## Work required
Look through the listing for the string "computer" and copy out every line that holds it.
[Start of section]
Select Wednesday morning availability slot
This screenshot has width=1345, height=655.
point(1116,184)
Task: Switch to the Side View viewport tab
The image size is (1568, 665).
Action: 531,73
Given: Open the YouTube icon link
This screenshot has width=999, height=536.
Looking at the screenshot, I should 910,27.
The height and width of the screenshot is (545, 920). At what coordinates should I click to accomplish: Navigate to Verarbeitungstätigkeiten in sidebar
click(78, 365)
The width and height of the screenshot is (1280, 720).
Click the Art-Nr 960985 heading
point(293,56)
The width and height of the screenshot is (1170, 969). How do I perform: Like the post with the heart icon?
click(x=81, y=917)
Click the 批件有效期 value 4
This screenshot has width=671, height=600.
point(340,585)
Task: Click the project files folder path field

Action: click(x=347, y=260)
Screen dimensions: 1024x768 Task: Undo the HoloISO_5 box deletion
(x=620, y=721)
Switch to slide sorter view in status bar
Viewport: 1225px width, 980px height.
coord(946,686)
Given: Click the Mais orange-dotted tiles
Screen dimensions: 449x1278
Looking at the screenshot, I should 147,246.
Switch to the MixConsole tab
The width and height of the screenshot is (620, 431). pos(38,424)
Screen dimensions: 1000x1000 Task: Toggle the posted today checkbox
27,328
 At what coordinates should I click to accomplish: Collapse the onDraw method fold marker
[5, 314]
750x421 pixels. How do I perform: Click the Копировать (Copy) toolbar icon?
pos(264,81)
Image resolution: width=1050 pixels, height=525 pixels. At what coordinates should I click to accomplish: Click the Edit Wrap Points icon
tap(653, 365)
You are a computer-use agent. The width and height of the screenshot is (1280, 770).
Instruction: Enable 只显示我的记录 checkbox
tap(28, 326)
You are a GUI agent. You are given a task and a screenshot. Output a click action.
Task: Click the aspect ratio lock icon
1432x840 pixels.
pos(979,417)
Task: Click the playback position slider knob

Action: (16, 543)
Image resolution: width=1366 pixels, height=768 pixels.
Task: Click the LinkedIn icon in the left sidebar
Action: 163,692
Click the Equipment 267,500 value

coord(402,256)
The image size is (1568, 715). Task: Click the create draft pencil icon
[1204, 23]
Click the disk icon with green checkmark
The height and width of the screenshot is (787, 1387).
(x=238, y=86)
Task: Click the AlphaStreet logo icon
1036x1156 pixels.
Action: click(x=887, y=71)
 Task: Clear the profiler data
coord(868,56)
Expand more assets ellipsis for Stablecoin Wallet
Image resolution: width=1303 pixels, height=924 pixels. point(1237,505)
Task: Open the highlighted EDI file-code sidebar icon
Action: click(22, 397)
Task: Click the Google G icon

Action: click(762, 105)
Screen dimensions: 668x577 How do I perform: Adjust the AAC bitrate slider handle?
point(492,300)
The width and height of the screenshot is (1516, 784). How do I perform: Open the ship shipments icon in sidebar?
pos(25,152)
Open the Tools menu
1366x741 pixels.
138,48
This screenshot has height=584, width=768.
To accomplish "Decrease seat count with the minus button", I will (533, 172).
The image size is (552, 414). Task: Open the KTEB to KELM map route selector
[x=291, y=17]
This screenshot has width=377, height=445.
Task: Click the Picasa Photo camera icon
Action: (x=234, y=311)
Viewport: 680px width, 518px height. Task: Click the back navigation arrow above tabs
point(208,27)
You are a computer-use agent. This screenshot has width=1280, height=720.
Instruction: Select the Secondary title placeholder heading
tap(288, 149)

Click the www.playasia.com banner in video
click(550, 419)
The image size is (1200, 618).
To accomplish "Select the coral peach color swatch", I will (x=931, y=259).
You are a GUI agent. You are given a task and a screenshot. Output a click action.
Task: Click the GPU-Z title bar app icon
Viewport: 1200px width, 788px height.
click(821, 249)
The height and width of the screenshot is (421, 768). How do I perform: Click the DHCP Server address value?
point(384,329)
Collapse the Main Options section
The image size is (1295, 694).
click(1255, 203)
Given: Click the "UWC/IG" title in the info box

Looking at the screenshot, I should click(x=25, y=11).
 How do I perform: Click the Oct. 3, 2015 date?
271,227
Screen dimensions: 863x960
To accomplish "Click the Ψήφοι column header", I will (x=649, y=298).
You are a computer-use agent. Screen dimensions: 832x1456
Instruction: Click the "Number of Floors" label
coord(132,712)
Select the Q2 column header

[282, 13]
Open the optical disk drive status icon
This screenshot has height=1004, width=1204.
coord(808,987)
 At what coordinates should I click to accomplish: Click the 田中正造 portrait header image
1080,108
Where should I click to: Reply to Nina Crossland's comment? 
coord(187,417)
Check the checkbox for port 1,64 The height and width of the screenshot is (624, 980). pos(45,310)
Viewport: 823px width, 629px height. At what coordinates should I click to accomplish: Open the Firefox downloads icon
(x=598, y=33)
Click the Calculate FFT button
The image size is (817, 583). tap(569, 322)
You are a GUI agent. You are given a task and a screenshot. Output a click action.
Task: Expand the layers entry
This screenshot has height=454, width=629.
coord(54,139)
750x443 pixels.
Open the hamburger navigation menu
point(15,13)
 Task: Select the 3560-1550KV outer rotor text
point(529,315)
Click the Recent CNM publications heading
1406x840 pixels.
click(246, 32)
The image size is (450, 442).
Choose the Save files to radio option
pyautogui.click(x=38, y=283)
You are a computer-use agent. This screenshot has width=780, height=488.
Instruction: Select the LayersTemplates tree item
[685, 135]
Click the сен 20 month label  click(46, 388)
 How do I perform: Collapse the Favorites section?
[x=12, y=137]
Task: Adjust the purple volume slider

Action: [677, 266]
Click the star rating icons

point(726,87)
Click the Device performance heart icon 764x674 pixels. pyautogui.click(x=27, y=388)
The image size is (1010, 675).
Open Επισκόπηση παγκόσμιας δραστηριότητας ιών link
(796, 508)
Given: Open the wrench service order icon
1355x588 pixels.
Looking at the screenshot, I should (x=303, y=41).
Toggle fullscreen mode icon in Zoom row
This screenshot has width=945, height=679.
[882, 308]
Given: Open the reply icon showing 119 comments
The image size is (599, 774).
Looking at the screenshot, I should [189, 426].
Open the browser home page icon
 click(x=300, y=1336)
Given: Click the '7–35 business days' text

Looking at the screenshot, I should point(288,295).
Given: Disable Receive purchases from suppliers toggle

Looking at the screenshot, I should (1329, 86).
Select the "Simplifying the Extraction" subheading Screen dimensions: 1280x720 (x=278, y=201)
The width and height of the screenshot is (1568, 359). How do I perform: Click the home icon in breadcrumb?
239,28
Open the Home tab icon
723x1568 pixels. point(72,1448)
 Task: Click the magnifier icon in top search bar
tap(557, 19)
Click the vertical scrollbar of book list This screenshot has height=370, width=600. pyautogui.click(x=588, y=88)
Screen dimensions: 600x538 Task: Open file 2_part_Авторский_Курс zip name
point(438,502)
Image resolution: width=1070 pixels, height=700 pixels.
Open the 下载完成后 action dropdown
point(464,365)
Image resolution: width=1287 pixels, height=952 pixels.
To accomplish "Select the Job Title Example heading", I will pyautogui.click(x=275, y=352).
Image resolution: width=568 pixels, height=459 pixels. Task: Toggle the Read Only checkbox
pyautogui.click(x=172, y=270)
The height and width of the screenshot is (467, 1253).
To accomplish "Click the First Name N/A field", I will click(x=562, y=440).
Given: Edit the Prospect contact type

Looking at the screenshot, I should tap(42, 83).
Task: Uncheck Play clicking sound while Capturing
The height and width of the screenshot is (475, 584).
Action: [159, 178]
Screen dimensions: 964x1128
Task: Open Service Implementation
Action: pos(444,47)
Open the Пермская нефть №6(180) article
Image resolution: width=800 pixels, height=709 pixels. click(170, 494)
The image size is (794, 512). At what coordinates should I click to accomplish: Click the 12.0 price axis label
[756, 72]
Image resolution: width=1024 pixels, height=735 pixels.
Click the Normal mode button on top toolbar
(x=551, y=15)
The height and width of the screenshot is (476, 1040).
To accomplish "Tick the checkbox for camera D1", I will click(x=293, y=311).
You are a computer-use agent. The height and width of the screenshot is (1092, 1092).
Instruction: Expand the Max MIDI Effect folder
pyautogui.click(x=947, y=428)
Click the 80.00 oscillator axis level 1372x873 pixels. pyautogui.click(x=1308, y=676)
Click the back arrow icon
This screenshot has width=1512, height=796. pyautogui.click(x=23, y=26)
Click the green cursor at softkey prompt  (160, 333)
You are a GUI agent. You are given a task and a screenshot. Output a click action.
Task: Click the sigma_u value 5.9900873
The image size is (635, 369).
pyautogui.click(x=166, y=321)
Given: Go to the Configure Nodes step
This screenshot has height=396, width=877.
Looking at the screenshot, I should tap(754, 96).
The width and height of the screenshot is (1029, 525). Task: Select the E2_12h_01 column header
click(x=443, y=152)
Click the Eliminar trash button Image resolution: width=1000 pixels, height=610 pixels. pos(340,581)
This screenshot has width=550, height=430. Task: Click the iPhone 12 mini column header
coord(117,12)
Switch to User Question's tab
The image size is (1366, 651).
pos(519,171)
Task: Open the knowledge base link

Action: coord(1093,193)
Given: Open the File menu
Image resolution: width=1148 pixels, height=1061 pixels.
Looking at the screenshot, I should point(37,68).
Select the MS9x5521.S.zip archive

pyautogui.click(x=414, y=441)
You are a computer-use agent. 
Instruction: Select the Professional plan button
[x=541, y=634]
[End of section]
## Answer to this problem
You are a computer-use agent. The width and height of the screenshot is (1280, 770).
You are a computer-use agent. This screenshot has width=1280, height=720.
You are a computer-use agent. Screen dimensions: 832x1456
You are a computer-use agent. This screenshot has width=780, height=488.
You are a computer-use agent. The height and width of the screenshot is (1092, 1092).
You are a computer-use agent. 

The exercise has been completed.